江戸中期の儒者、蘭学(らんがく)者。通称は文蔵、名は敦書(あつのり、あつぶみの両説がある)。字(あざな)は厚甫(原甫としたものがある)。号は昆陽。出生についても異説があり、父は近江(おうみ)の人とも、伊勢(いせ)、さらには江戸の人ともいう。商人の子である点は各説が認めている。京都で伊藤東涯(とうがい)に学び1720年(享保5)または1721年江戸に移る。1733年、町奉行与力(まちぶぎょうよりき)加藤枝直(かとうえなお)(1693―1785)の上申により、大岡越前守忠相(おおおかえちぜんのかみただすけ)を通じ、8代将軍徳川吉宗(とくがわよしむね)に推挙され、書物方として各地を巡り、旧記、古文書を探査した。昆陽が救荒植物として甘藷(かんしょ)(サツマイモ)普及に功のあったことは人のよく知るところで、1735年『蕃藷考(ばんしょこう)』を著した。薩摩(さつま)より種いもを取り寄せて江戸・小石川白山(東京都文京区白山)の幕府薬草園(現在の小石川植物園)で約5アールの試作を行い、のち下総(しもうさ)国馬加(まくはり)村(千葉市花見川区幕張(まくはり))、上総(かずさ)国不動堂村(千葉県九十九里町不動堂)にて苗をつくり、これを普及した。

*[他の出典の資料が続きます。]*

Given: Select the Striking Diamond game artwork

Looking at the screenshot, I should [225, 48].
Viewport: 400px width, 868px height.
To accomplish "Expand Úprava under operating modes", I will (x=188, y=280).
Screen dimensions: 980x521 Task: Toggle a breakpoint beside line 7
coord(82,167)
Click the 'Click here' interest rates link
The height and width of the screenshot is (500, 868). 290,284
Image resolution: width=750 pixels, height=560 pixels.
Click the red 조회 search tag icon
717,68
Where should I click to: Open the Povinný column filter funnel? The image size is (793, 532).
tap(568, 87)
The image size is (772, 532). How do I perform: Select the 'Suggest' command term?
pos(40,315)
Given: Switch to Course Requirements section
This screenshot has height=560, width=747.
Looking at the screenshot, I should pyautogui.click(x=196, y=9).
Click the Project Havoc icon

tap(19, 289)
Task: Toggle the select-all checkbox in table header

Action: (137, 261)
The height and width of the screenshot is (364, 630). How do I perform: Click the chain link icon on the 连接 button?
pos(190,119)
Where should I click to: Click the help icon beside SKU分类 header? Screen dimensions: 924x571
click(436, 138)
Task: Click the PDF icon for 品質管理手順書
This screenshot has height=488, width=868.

小石川植物園には甘藷試作跡には記念碑があり、馬加村には伊毛(いも)神の祠(ほこら)があった。
 昆陽の役職名についても種々異説があるが、1739年(元文4)御書物方、1767年(明和4)御書物奉行となった。その間、吉宗の命で野呂元丈(のろげんじょう)とともに蘭語を学び、多くのオランダ語関係の本を著した。『和蘭(おらんだ)文訳』『和蘭文字略考』その他がある。『経済纂要(さんよう)』など、経済関係、貨幣関係の著書、また『昆陽漫録』など随筆もある。東京都目黒区下目黒の滝泉寺(りゅうせんじ)(目黒不動)境内に巨大な顕彰碑があり墓も同寺墓地にある。これは生前自ら建てたといわれ、「甘藷先生之墓」とある。[福島要一]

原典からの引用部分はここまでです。